Le Dynamo, une affaire d’Etat
Dès sa fondation, le Dynamo n’est pas promis à un grand soutien populaire. Nombreux sont les athlètes qui proviennent de la police politique qui exercent d’autres professions impopulaires. Le nom de « Dynamo » est censé véhiculer une image novatrice et sportive de la politique en place. Le tout nouveau Dynamo est appelé à devenir le fleuron du système éducatif et sportif de l’Union Soviétique. Un gros travail est donc fait à travers le sport auprès des jeunes afin de promouvoir les carrières dans l’armée ainsi que dans les services de renseignement. « C’est un véritable instrument de pouvoir pour les dirigeants de la police politique comme moyen de reconnaissance et d’autorité. A travers le sport, le Dynamo, tout comme l’ensemble des Sociétés sportives qui composaient ce système, avait l’objectif d’insuffler une appartenance à un pan de l’Etat. C’est un moyen de faire carrière et de représenter l’organe de l’Etat le plus redouté du pays. » précise @FootRusse, compte de football dédié au football russe sur Twitter. Des clubs omnisports Dynamo fleurissent partout en URSS et on compte alors en 1929 plus de 200 clubs Dynamo, parmi eux les plus connus : le Dynamo Moscou et le Dynamo Kiev. C’est pourquoi des clubs mythiques vont écrire leurs légendes notamment par leurs rivalités avec les autres clubs tels les Spartak, Zenit, CSKA et autres Lokomotiv. Mais ces rivalités coûtent cher au pouvoir soviétique en raison de la forte concurrence entre l’armée et la police politique. Les budgets ne cessent d’exploser afin d’attirer les meilleurs athlètes au sein d’un camp ou d’un autre. Les coûts importants de fonctionnement et de maintenance des installations sportives poussent les Soviétiques à s’interroger sur la pérennité de la société Dynamo. Le pouvoir en place y voit finalement une utilité et sauve de justesse ce programme qui connait finalement un succès partout en Europe de l’Est.

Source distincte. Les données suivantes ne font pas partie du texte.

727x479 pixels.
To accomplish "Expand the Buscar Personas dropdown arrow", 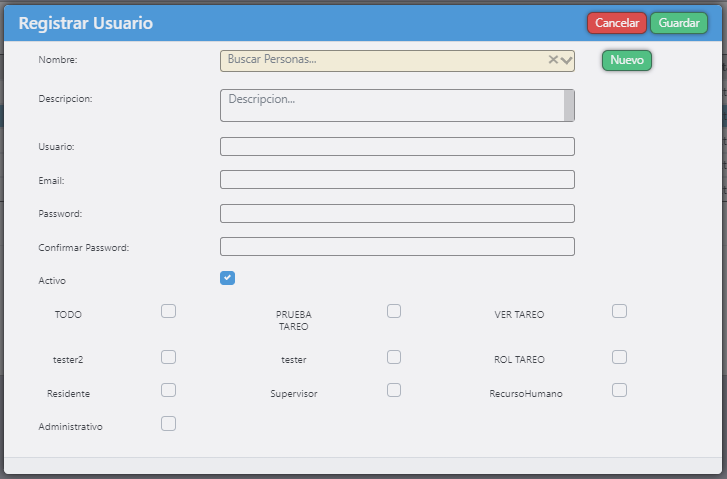I will pos(567,60).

Les premiers joueurs de la nouvelle équipe de football proviennent de plusieurs clubs moscovites dissouts pour laisser place au Dynamo. Le plus notable est le Sokolniki Moscou dont l’un des anciens joueurs, Fiodor Tchoulkov, se voit confier le recrutement des joueurs et ramène donc avec lui plusieurs de ses coéquipiers. Le premier match de l’histoire du Dynamo Moscou se joue par ailleurs exclusivement avec des joueurs de l’ancien Sokolniki. Peu après la création du club, la construction du stade Dynamo est entamée pour s’achever en août 1928.
Le Dynamo intègre à partir de 1924 le championnat de Moscou et termine quatrième pour sa première saison. Dès ses premières années, l’équipe se démarque par sa force offensive avec notamment les attaquants Sergueï Ivanov, Vassili Pavlov ou encore Valentin Prokofiev et Vassili Smirnov. En 1928, le club remporte son premier championnat de Moscou. Il termine à nouveau champion à quatre autres reprises en automne 1930, 1931, 1934 et au printemps 1935.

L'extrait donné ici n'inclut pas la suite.